The ancient Greek word for an element was Stoicheon, meaning ‘to line up’, probably after the elements’ dynamic relationships as just mentioned. The system was first described in Mediterranean European literature by Greeks including Empedocles of Sicily (who described them as ‘roots of nature’ under the influence of the twin forces of love and hate), and later fleshed out in discourse by Plato and Aristotle at Athens. Plato frequently ascribes such learning to his favourite ancient scholars – the Egyptians, especially so in his book known as The Dialogue of Timaeus or just Timaeus, from the 4thC BCE.  However, we know that these divisions were obvious to all in the ancient world – why else would people everywhere offer burnt sacrifices to their spiritual gods during the Bronze Age, why were bodies cremated if not to release their souls back into the sphere of spirit?  The Greeks just wanted to appear first with a ‘published’ system in literature – something that Julius Caesar said the Druids of Atlantic Europe in the 1stC BCE apparently abhorred, even though they used Greek writing for secular matters!

The Four Elements and Four Qualities linking them

The Four Elements and Four Qualities linking them

Above the elemental world in this ancient map lay the heavens, comprising of the moving stars (planets and constellations) and above these the fixed stars of the Empyrean, representing the universal spiritual godhead! Yes – even before Hebrew monotheistic religion came to dominate Europe in the form of Christianity, Islam and Rabbinic Judaism, those polytheistic pagans had a concept of a unified central spirit! This may come as something of a surprise…

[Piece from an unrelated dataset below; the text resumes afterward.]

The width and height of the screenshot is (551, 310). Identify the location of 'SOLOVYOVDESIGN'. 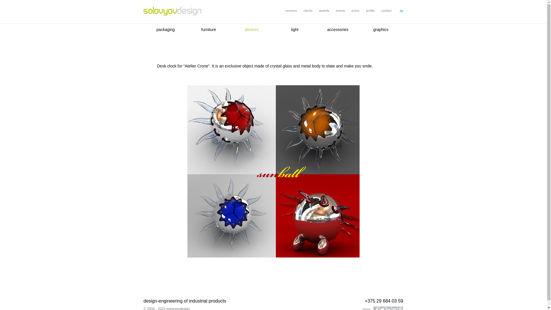
(172, 11).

The spiritual ‘Gods’ were represented by the moving stars of the visible planets, the sun and the moon, who could be seen moving most rapidly across the sky and interacting with the constellations. The constellations appeared at different points in the sky, marking different times of the year. The interactions between the planets and constellations provided an ‘astral story’ narrative that linked their appearance and activity to natural phenomena in the elemental realm of existence. Many ancient religious stories offer explanations for how the constellations came to be. Astrology was the science of interpreting the conjunctions of planets and constellations with their influence upon the elemental world

The fact is that paganism itself was not in its origins so much an adorative suppliant religion as a Philosophy or Science describing existence through the relation of allegory and archetypes in the form of gods. This system was most successfully illustrated in a dialectic fashion through the arts: Story, poetry, illustration, dance and drama. Given the complex and plastic nature of reality, a literary representation would be too limited and didactic to hold true.

The problem with Europe during the period known as the ‘Iron Age’, was that there was a pressure, particularly within powerful centralised cultures, to represent the figurative in an increasingly concrete or literal manner. this caused the philosophical ‘gods’ to become physical manifestations, commodities and properties under the control of worldy human power.  If Caesar was correct about the Druids refusing to commit their religious doctrines to writing, then he was describing a political religious movement which recognised and rebelled against this change which characterised their era.